All Summer Long
~ Tales and Lore of Lifeguarding on the Atlantic ~

by Gordon Hesse

 

Preface - Bonds On The Beach

All ocean beaches are the same. From one sunrise to the next, with the
rotations of the moon exerting invisible powers, the tide rises twice and
lowers. Cosmic impulses that began before time imaginable form sea
vibrations that combine with the wind to ripple across thousands
of miles of ocean, ending on the shore as a crashing wave or a murmured lap.

All beaches are different. The currents, the temperatures, the
prevailing winds, and the nature of the bottom all create a brew of
variables. The coast may be lined with rock, marsh, or sand—finely-ground by
the ages and heaped in bluffs, topped with tall stalks of wild grass, beach
plum, sumac, and bayberry. The beach may have high sandbars that produce
long, building waves that crack as they fold. Or the water may be deep with
sharp shorebreak drops where the waves snap suddenly, explode, and shoot
out, sweeping the beach with new sand and the broken hulls of sea life from
long ago, before retreating to begin anew.
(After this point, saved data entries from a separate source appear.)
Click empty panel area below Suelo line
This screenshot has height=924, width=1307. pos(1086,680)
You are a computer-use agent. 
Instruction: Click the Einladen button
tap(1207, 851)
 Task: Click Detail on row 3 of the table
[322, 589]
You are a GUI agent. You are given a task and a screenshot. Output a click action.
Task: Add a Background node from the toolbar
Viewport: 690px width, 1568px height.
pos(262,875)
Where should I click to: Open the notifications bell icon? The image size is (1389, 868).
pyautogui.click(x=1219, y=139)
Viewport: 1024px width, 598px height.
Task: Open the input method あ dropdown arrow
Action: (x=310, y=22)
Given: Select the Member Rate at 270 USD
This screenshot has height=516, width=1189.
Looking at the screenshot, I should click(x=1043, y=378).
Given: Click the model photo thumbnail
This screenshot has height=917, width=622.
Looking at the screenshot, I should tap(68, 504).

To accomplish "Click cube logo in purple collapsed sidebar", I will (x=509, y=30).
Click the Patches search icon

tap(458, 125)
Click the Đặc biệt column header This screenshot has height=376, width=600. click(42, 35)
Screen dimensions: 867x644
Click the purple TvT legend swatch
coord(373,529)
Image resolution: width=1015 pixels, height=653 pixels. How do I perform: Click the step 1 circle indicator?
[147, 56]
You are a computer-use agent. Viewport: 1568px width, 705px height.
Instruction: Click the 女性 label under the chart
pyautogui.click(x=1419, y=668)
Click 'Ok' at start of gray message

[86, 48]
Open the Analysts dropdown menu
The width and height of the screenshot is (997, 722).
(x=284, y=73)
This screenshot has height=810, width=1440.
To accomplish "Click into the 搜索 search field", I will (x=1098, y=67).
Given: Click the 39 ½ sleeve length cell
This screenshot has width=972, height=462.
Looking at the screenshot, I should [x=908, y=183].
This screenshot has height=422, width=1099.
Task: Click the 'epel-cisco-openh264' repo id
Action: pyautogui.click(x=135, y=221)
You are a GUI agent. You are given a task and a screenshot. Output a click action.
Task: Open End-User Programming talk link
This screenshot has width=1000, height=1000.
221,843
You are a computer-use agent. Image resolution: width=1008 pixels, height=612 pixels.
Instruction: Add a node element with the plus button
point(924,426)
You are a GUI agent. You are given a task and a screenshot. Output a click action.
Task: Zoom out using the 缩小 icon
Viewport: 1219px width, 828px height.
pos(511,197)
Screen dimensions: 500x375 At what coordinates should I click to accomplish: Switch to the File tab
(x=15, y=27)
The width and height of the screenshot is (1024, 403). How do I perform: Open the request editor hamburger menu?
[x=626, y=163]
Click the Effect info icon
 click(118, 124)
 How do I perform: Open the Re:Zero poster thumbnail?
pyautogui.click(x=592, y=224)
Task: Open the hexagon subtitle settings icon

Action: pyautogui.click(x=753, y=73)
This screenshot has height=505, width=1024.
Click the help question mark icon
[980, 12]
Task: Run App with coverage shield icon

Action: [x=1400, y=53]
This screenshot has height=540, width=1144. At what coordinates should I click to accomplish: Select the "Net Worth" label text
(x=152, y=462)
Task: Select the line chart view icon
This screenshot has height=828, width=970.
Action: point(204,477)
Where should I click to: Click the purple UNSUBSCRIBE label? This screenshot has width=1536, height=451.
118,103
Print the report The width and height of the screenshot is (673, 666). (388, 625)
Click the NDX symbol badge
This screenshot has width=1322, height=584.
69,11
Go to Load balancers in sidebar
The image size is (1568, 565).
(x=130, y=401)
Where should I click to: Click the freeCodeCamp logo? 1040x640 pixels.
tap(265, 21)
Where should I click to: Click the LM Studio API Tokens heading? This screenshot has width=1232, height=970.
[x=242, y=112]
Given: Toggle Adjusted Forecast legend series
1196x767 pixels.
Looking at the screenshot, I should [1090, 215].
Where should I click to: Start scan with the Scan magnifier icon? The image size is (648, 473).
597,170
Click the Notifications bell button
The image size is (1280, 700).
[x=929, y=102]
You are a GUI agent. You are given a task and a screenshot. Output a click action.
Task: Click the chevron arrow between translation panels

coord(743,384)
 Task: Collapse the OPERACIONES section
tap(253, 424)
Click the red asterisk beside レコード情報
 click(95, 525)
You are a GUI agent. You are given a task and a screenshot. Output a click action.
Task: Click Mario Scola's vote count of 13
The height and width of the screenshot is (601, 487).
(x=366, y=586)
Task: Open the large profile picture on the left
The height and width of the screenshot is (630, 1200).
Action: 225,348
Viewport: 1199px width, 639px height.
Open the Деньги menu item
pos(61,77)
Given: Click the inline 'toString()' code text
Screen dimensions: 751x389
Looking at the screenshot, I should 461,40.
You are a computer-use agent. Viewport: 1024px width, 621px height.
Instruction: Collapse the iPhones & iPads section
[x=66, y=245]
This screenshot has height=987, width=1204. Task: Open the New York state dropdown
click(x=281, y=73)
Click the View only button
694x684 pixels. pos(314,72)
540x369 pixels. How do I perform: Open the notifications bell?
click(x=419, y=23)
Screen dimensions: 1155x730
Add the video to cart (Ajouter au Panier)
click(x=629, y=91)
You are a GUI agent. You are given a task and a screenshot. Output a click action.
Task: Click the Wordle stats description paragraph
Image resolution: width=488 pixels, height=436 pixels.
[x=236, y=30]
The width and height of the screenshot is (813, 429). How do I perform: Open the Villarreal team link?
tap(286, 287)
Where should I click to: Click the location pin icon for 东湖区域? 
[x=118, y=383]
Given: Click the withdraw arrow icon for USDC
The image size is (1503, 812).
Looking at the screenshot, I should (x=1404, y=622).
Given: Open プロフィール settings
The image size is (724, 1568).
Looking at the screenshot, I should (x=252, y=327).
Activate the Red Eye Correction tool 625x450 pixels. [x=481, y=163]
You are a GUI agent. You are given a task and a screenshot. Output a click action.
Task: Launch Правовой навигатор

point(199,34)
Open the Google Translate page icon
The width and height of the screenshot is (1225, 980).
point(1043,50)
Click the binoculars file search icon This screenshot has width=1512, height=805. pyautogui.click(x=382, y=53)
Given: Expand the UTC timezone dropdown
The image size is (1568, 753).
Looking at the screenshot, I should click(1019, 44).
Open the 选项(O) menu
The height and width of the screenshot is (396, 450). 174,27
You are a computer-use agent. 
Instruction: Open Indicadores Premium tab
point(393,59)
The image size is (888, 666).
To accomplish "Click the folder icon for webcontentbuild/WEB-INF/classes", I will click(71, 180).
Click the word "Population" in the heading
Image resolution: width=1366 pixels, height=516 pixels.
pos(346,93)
For nine summers and part of a spring (from ’65 to ’73 and in ’75), I
was a professional beach watcher—a lifeguard. This was much better than in
my earlier years when I was an amateur beach observer and did not get paid
anything for the spying delights of the beach. Whereas before I had been a
nosey gawker, now in my vigilant, yet professional role, I had a license to
stare and watch, to scrutinize and analyze everything. Only the horizon was
my boundary.

It always struck me as ironic that I was paid to sit in a high chair and
baby-sit adults, teens, and families. It was great work most of the time,
and ideal for one given to contemplation, observation, and analysis. On the
majority of days, the water was calm and dangers rare. On those days, it
offered visual Zen meditations amid the soft sounds of bathers communing
with a mysterious part of their past, the light chimes of children at
discovery, and the muted, easy tempo of the folding waves.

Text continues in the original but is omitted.